Three Microsoft researchers, Philippe Laban, Tobias Schnabel, and Jennifer Neville, ran 19 large language models through a benchmark called DELEGATE-52. The setup is simple. Hand the model a document. Ask it to make a structural edit. Ask it to undo that edit. Repeat for ten round trips, which works out to 20 interactions. Then compare the final document to the original and count what was lost.
In a paper covered May 11, the average frontier model (Gemini 3.1 Pro, Claude 4.6 Opus, GPT 5.4) corrupted 25% of the document content by the end of 20 interactions. Across all 19 models tested, the average was closer to 50%. The benchmark covers 52 professional domains, from accounting to music notation to crystallography. Out of those 52, exactly one cleared the readiness threshold the researchers set, 98% accuracy retained. That domain was Python.
Why the language with the strictest syntax held up
Gemini 3.1 Pro, the best performer of the group, passed in 11 of 52 domains. The other 18 models passed in fewer. The Python result is not a hidden detail in the paper, it is the headline finding for anyone reading from a CS classroom. Most LLMs, 17 of the 19 tested, handled lossless Python manipulation across 20 interactions. They did not handle lossless music notation, weaving patterns, EDIFACT, earnings statements, or crystallography logs.
The reason is the part of programming that students often complain about. Python has a syntax checker. The interpreter will refuse to run code that has a misplaced colon or an unclosed bracket. There is no equivalent for music notation. There is no parser that will reject an XML earnings statement with a quietly wrong figure inside it. The model can rewrite a number and nothing in the toolchain will catch it. With Python, the errors that compound silently in other domains crash the program instead. The model gets immediate feedback that what it produced is broken, and produces something else.
Read the other way, the finding is uncomfortable. The reason a CS student trusts a model with a refactor is the same reason a paralegal should not trust one with a contract. The thing keeping Python intact across 20 interactions is not the model. It is the language.
Tools made it worse
The agentic configuration is where the result starts to feel like a rebuke of how the rest of the industry has framed 2026. The researchers ran the same benchmark twice, once with a plain language model, once with the model equipped to read files and execute code. The agentic version did worse, by an average of 6 percentage points by the end of the simulation.

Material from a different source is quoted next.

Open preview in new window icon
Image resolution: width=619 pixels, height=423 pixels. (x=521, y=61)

The breakdown the authors give is worth listing:
- Context overhead. Tool use consumed 2 to 5 times more input tokens, straining the long-context capabilities the models needed for the actual task.

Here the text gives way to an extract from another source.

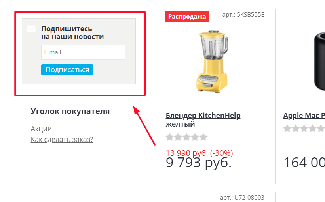Click the black Mac Pro product image

319,61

- Task mismatch. The benchmark is built around textual understanding and reasoning. The tools the models reached for were better suited to programmatic operations.
- Tool avoidance. Faced with a choice between file writes and code execution, models picked file writes most of the time, which defeats the point of giving them an execution sandbox.

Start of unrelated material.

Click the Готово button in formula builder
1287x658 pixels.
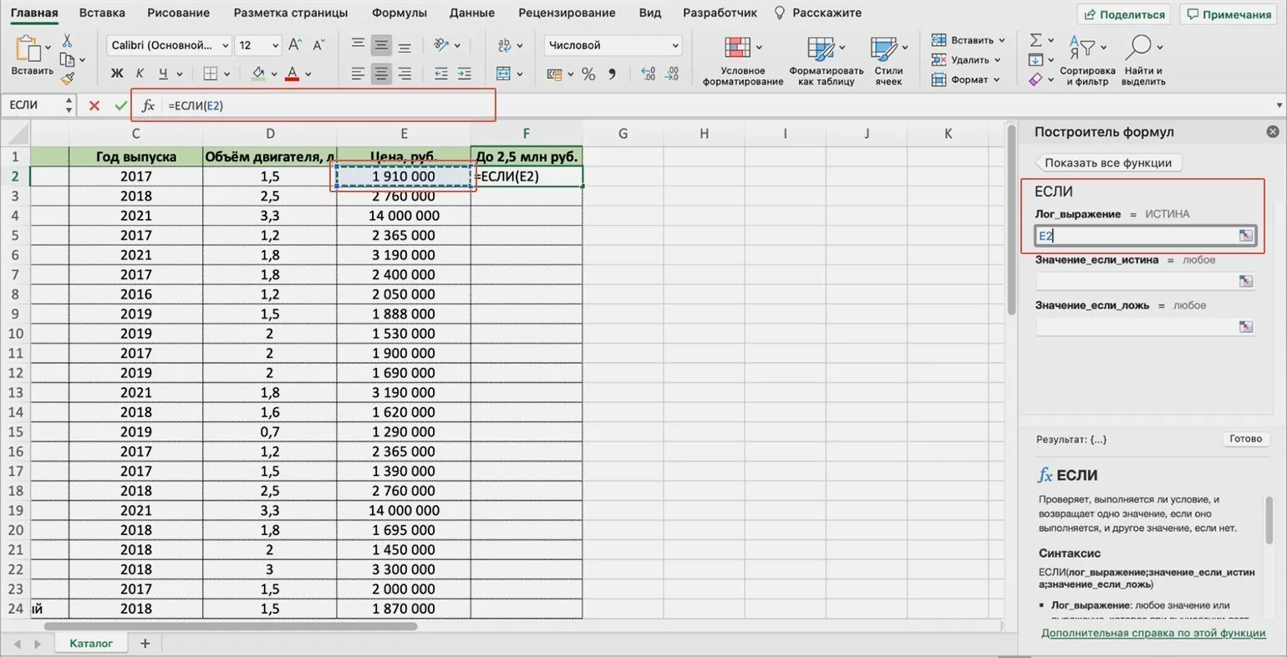coord(1245,439)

The vendor pitch for agentic systems is that they handle long, multi-step tasks. DELEGATE-52 is, structurally, a long multi-step task. The benchmark catches the gap between the demo and the loop.
The detail that lingers is the framing the paper picks for the failure mode. Catastrophic corruption, defined as scoring 80% or lower, occurred in more than 80% of model and domain combinations. The errors are not loud. The paper calls them sparse but severe, and stresses that they accumulate quietly. A musician who delegates 20 small edits to a model gets back a score that mostly looks right and has, somewhere in it, a wrong note. An accountant gets back a statement that mostly balances. The 25% corruption rate cited for frontier models is the rate at which a human would have to be checking.
The first time most CS students see Python passing a benchmark that the other 51 domains fail, the instinct is to read it as a compliment to the language. It is a compliment to its compiler. Strip the syntax checker out and Python would be in the bottom half of the chart with everything else.